[Collected data entries]
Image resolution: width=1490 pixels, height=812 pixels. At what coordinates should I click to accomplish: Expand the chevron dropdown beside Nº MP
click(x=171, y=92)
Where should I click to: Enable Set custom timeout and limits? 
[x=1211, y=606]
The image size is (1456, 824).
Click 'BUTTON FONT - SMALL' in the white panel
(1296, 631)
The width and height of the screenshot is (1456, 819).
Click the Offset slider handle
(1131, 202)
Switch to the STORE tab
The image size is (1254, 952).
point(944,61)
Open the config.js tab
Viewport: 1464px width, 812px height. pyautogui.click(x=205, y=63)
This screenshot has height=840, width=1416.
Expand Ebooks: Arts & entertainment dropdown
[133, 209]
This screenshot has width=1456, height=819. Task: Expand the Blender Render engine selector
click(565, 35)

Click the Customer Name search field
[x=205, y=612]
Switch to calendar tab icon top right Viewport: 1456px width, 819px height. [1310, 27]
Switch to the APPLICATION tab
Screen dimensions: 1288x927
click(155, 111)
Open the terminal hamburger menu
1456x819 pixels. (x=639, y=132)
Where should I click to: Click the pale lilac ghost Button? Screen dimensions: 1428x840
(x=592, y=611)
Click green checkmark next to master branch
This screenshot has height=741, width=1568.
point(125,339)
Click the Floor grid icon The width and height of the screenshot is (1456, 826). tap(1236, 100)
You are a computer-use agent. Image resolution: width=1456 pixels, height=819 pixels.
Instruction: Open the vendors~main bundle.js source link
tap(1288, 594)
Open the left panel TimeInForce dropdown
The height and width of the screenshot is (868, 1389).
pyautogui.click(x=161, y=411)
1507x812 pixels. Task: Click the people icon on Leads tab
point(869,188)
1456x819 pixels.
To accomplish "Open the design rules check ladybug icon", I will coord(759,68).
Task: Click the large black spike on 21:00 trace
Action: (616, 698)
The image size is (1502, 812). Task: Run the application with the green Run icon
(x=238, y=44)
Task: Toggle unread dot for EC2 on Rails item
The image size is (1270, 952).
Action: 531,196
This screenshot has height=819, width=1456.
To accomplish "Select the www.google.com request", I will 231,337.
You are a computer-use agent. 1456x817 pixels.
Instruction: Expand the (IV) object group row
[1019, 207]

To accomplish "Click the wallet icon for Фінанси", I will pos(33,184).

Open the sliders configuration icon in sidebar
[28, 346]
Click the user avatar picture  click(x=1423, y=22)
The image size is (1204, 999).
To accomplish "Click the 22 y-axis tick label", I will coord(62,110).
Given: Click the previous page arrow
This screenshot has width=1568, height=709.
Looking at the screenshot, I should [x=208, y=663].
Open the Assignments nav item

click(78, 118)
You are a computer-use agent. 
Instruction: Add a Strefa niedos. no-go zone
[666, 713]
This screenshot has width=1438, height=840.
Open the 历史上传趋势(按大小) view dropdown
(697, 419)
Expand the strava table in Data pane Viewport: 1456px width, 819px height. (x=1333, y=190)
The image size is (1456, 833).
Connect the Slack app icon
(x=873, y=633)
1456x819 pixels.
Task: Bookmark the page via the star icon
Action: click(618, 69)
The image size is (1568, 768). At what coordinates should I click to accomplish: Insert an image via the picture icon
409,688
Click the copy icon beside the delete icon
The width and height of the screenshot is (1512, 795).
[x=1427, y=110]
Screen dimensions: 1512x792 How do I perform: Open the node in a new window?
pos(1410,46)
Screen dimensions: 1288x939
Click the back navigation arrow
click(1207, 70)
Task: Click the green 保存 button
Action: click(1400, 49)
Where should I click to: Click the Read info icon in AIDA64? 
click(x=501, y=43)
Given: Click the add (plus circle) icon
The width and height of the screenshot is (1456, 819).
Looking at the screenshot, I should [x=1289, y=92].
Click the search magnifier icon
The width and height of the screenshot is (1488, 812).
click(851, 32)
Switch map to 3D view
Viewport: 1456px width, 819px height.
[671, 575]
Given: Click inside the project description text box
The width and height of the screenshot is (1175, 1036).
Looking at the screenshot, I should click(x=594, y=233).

What the exercise asks.
Write the records out again. Each one must match exactly.

Your solution.
Image resolution: width=1490 pixels, height=812 pixels. At what coordinates should I click to accomplish: Expand the chevron dropdown beside Nº MP
click(x=171, y=92)
Where should I click to: Enable Set custom timeout and limits? 
[x=1211, y=606]
The image size is (1456, 824).
Click 'BUTTON FONT - SMALL' in the white panel
(1296, 631)
The width and height of the screenshot is (1456, 819).
Click the Offset slider handle
(1131, 202)
Switch to the STORE tab
The image size is (1254, 952).
point(944,61)
Open the config.js tab
Viewport: 1464px width, 812px height. pyautogui.click(x=205, y=63)
This screenshot has height=840, width=1416.
Expand Ebooks: Arts & entertainment dropdown
[133, 209]
This screenshot has width=1456, height=819. Task: Expand the Blender Render engine selector
click(565, 35)

Click the Customer Name search field
[x=205, y=612]
Switch to calendar tab icon top right Viewport: 1456px width, 819px height. [1310, 27]
Switch to the APPLICATION tab
Screen dimensions: 1288x927
click(155, 111)
Open the terminal hamburger menu
1456x819 pixels. (x=639, y=132)
Where should I click to: Click the pale lilac ghost Button? Screen dimensions: 1428x840
(x=592, y=611)
Click green checkmark next to master branch
This screenshot has height=741, width=1568.
point(125,339)
Click the Floor grid icon The width and height of the screenshot is (1456, 826). tap(1236, 100)
You are a computer-use agent. Image resolution: width=1456 pixels, height=819 pixels.
Instruction: Open the vendors~main bundle.js source link
tap(1288, 594)
Open the left panel TimeInForce dropdown
The height and width of the screenshot is (868, 1389).
pyautogui.click(x=161, y=411)
1507x812 pixels. Task: Click the people icon on Leads tab
point(869,188)
1456x819 pixels.
To accomplish "Open the design rules check ladybug icon", I will coord(759,68).
Task: Click the large black spike on 21:00 trace
Action: (616, 698)
The image size is (1502, 812). Task: Run the application with the green Run icon
(x=238, y=44)
Task: Toggle unread dot for EC2 on Rails item
The image size is (1270, 952).
Action: 531,196
This screenshot has height=819, width=1456.
To accomplish "Select the www.google.com request", I will 231,337.
You are a computer-use agent. 1456x817 pixels.
Instruction: Expand the (IV) object group row
[1019, 207]

To accomplish "Click the wallet icon for Фінанси", I will pos(33,184).

Open the sliders configuration icon in sidebar
[28, 346]
Click the user avatar picture  click(x=1423, y=22)
The image size is (1204, 999).
To accomplish "Click the 22 y-axis tick label", I will coord(62,110).
Given: Click the previous page arrow
This screenshot has width=1568, height=709.
Looking at the screenshot, I should [x=208, y=663].
Open the Assignments nav item

click(78, 118)
You are a computer-use agent. 
Instruction: Add a Strefa niedos. no-go zone
[666, 713]
This screenshot has width=1438, height=840.
Open the 历史上传趋势(按大小) view dropdown
(697, 419)
Expand the strava table in Data pane Viewport: 1456px width, 819px height. (x=1333, y=190)
The image size is (1456, 833).
Connect the Slack app icon
(x=873, y=633)
1456x819 pixels.
Task: Bookmark the page via the star icon
Action: click(618, 69)
The image size is (1568, 768). At what coordinates should I click to accomplish: Insert an image via the picture icon
409,688
Click the copy icon beside the delete icon
The width and height of the screenshot is (1512, 795).
[x=1427, y=110]
Screen dimensions: 1512x792 How do I perform: Open the node in a new window?
pos(1410,46)
Screen dimensions: 1288x939
Click the back navigation arrow
click(1207, 70)
Task: Click the green 保存 button
Action: click(1400, 49)
Where should I click to: Click the Read info icon in AIDA64? 
click(x=501, y=43)
Given: Click the add (plus circle) icon
The width and height of the screenshot is (1456, 819).
Looking at the screenshot, I should [x=1289, y=92].
Click the search magnifier icon
The width and height of the screenshot is (1488, 812).
click(851, 32)
Switch map to 3D view
Viewport: 1456px width, 819px height.
[671, 575]
Given: Click inside the project description text box
The width and height of the screenshot is (1175, 1036).
Looking at the screenshot, I should click(x=594, y=233).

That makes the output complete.